Ich finde aber, dass das Beethoven eine gute Entscheidung getroffen hat, als er sich entschied, ein neues Finale zu komponieren. Denn das tatsächliche Finale passt durch seinen Schwung mehr als „Rausschmeißer“ und Ende des Oktetts als das ruhige Rondo. Jetzt weiß man, dass das Stück fertig ist und kann beschwingt aufstehen. Nach dem Rondo würde ich noch auf einen beendenden Schlusssatz warten. Auch zu den übrigen Sätzen, die charakterlich komplett anders und allgemein lebhafter sind, hätte das Rondo einen Bruch dargestellt.

Hat Beethoven sein einziges Bläseroktett nicht veröffentlicht, weil es ihn an die kleine Peinlichkeit mit dem Kölner Kurfürsten erinnerte? Man weiß es nicht. Seine Frühwerke, zu denen dieses Stück gehört, veröffentlichte er jedoch meist nicht. Von daher ist es nichts Ungewöhnliches, dass Beethoven auch dieses Oktett nicht unter einer Opuszahl herausgab. Schließlich trägt die Opuszahl 1 erst ein Klaviertrio aus dem Jahr 1795.

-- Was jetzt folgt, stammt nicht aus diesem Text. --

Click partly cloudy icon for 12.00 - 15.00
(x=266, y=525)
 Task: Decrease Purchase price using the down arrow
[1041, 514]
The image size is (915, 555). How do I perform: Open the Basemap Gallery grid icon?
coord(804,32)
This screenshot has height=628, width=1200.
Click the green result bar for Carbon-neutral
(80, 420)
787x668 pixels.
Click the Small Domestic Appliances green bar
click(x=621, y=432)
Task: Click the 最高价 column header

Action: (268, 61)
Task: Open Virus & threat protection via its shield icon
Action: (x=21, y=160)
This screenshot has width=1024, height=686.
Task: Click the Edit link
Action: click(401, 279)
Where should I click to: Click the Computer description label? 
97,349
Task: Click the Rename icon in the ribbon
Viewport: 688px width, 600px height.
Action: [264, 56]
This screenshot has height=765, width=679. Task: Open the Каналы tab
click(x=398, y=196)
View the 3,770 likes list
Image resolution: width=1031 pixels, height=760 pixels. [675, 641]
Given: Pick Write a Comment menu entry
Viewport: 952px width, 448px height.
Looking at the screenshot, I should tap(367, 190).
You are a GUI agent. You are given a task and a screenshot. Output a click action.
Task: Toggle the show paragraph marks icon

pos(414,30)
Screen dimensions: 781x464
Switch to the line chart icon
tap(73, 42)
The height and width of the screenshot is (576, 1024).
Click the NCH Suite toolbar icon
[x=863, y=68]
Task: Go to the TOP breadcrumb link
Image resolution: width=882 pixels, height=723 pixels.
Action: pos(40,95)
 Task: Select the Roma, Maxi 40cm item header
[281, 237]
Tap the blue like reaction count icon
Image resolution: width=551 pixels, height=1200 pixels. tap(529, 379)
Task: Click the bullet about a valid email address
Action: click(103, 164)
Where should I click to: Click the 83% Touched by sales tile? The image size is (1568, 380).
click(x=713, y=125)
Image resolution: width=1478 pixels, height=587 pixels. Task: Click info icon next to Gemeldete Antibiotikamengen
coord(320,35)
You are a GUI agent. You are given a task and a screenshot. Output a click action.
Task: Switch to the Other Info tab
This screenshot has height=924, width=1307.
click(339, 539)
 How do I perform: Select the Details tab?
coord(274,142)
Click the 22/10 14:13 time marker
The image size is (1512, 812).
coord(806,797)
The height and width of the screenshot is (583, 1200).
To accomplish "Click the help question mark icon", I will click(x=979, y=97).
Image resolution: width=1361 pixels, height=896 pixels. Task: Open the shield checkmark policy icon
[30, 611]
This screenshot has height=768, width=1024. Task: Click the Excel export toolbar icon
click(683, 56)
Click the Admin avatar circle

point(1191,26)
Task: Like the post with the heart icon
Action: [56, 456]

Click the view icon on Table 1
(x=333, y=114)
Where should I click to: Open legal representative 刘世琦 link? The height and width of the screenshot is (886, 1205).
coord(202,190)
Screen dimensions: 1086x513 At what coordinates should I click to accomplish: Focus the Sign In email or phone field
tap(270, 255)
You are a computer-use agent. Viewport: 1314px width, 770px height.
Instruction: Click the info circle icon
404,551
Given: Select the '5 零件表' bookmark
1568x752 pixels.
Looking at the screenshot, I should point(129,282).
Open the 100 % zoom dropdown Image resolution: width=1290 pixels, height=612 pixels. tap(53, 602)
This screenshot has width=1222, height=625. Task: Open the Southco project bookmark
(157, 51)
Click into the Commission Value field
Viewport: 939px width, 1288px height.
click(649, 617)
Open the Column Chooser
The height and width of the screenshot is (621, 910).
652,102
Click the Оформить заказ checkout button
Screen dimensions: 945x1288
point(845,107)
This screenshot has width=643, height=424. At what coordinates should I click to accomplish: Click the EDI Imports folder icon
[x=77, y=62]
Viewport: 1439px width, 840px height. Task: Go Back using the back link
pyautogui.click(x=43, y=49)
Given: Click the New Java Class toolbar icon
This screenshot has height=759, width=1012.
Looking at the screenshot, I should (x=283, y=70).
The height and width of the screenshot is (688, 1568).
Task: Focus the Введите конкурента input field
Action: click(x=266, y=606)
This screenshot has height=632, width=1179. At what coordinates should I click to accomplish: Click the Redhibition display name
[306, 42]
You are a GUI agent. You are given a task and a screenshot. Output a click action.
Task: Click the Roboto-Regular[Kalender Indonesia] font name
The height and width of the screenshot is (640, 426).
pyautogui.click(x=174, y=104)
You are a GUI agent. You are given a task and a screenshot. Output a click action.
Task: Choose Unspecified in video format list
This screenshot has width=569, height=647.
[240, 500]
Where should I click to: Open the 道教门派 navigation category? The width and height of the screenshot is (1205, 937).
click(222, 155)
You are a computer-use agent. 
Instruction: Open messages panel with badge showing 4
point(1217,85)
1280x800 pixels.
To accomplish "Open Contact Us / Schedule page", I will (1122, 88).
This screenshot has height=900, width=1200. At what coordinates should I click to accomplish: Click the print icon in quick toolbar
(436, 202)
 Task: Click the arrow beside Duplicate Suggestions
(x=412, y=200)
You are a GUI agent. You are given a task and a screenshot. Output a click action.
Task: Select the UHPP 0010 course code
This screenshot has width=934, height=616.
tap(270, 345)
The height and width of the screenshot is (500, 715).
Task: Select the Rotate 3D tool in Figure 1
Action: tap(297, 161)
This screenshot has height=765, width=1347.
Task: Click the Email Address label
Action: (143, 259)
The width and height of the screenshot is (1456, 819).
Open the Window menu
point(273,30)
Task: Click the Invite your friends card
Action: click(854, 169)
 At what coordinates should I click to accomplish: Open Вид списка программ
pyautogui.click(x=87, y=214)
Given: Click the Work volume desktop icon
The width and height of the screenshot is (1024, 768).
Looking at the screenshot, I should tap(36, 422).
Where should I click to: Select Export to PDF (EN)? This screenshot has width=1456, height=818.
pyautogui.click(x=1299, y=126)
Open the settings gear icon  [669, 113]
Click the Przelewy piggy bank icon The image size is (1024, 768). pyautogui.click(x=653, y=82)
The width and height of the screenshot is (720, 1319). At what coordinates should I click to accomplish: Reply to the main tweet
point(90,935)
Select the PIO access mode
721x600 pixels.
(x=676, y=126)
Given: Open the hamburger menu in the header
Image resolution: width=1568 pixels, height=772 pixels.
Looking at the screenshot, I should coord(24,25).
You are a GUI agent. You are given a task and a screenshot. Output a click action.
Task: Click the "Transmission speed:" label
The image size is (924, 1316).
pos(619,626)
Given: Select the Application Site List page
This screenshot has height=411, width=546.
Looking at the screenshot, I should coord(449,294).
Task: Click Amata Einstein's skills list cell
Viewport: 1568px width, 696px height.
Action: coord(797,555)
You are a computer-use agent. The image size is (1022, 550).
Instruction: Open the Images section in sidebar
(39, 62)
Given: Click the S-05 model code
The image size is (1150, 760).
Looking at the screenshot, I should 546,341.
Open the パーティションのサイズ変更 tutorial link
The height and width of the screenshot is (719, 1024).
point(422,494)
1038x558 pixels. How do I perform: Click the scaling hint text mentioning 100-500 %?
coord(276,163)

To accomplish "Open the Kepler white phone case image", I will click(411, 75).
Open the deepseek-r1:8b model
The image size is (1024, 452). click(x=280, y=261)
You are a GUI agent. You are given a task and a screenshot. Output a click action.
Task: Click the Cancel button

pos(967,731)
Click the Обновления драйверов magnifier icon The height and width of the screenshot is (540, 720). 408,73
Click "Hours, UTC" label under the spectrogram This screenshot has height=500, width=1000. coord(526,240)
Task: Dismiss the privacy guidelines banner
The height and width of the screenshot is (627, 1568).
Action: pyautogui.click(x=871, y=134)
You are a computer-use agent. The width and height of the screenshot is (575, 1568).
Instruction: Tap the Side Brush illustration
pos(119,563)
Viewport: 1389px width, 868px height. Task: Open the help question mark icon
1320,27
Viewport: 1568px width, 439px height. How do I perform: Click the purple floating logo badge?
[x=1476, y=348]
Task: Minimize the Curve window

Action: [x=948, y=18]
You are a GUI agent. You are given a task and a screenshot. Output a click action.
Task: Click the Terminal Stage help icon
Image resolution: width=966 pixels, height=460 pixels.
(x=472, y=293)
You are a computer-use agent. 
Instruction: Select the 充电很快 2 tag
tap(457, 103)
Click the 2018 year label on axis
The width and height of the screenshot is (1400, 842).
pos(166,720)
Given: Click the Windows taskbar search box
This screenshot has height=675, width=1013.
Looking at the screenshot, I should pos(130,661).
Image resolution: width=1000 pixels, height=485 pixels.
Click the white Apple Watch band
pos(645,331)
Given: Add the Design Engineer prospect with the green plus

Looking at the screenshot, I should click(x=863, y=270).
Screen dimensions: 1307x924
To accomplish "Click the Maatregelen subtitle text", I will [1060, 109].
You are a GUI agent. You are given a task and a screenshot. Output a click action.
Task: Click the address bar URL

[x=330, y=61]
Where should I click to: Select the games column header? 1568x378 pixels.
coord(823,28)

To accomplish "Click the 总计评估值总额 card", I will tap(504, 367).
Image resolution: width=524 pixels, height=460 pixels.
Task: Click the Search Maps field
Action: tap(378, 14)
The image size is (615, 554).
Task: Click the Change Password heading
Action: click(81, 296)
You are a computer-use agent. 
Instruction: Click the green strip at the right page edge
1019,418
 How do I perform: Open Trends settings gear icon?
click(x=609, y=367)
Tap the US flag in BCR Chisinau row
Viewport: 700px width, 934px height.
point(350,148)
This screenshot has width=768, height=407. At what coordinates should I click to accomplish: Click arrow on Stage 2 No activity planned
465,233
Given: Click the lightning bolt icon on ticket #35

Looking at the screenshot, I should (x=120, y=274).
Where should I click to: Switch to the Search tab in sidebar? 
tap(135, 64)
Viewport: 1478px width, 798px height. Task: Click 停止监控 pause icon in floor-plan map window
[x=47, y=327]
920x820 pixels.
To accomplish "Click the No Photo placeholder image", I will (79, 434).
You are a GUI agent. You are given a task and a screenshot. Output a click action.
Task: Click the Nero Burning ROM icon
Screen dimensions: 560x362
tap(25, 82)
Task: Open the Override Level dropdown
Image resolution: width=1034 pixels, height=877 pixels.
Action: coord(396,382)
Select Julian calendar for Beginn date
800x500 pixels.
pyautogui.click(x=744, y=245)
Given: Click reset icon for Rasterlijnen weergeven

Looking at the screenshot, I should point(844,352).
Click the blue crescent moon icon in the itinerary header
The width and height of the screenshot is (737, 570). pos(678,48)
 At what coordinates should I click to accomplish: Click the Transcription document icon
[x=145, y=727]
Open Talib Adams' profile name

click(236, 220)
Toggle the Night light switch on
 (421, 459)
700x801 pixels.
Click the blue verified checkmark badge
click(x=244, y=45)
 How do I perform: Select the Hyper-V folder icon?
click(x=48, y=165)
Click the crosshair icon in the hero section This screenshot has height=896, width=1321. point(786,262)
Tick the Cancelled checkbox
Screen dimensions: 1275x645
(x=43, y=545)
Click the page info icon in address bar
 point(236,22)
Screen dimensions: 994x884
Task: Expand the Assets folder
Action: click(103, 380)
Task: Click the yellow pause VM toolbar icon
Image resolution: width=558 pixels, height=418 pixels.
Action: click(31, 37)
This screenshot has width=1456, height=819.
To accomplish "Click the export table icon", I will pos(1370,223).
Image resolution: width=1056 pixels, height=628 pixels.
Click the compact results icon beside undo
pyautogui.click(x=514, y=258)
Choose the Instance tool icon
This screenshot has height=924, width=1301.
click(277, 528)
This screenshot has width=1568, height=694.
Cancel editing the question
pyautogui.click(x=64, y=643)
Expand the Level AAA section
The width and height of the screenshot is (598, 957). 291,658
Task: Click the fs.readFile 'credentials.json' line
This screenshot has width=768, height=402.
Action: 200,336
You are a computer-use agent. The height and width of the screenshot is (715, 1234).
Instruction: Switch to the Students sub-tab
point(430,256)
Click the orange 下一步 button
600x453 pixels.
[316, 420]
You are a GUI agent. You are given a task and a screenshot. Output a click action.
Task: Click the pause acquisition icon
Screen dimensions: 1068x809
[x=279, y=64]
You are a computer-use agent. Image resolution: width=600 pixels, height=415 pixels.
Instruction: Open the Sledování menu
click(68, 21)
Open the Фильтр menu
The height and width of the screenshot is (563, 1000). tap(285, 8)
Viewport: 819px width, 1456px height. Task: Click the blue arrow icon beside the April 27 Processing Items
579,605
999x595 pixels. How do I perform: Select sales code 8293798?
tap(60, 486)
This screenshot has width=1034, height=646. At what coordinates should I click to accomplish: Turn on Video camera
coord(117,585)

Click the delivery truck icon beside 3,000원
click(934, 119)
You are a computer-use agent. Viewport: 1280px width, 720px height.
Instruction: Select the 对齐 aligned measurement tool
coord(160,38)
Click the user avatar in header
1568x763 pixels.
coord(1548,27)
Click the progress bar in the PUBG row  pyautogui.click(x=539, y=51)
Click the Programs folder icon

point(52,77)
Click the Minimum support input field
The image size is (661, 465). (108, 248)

Das Oktett arbeitete er zudem in den Jahren 1795/96 zu seinem ersten Streichquintett um, das er als Opus 4 veröffentlichte. Vermutlich war die Originalfassung des Bläseroktetts zumindest für Beethoven dadurch erledigt.

Ludwig van Beethoven: Streichquintett Es-Dur op. 4 (Endellion String Quartet)

Ich bin jedoch dankbar, dass sein Oktett uns erhalten geblieben ist. Es gibt mir so viel Energie und Freude, dass ich es jeden Tag hören könnte.